EXERCISE OBJECTIVE:
Review the material line by line. Identify and copy every line that contains the string "rating".
* * *
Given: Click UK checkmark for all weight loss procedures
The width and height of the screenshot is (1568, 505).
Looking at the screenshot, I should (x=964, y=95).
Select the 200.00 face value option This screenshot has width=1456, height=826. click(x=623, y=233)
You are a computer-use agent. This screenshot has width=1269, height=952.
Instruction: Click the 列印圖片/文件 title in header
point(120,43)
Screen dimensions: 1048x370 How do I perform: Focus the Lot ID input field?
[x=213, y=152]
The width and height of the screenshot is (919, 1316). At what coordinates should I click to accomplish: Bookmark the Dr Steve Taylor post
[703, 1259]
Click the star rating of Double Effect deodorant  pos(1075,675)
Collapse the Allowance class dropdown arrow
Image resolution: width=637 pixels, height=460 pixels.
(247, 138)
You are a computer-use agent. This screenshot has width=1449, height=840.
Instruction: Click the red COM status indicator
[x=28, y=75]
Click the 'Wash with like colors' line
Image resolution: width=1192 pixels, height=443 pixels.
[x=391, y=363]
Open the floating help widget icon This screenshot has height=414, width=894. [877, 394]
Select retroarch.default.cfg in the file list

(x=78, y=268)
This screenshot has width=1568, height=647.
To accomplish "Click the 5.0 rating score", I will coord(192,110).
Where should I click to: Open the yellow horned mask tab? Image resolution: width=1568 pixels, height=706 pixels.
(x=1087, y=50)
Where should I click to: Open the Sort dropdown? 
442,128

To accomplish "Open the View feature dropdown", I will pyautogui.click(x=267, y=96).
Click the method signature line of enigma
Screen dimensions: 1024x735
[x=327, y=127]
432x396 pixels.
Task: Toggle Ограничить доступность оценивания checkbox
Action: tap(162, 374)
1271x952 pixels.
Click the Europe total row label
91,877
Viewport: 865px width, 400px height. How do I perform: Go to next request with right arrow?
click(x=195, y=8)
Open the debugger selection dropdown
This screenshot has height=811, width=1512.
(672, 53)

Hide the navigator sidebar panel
* * *
RESULT:
Click the star rating of Double Effect deodorant  pos(1075,675)
To accomplish "Click the 5.0 rating score", I will coord(192,110).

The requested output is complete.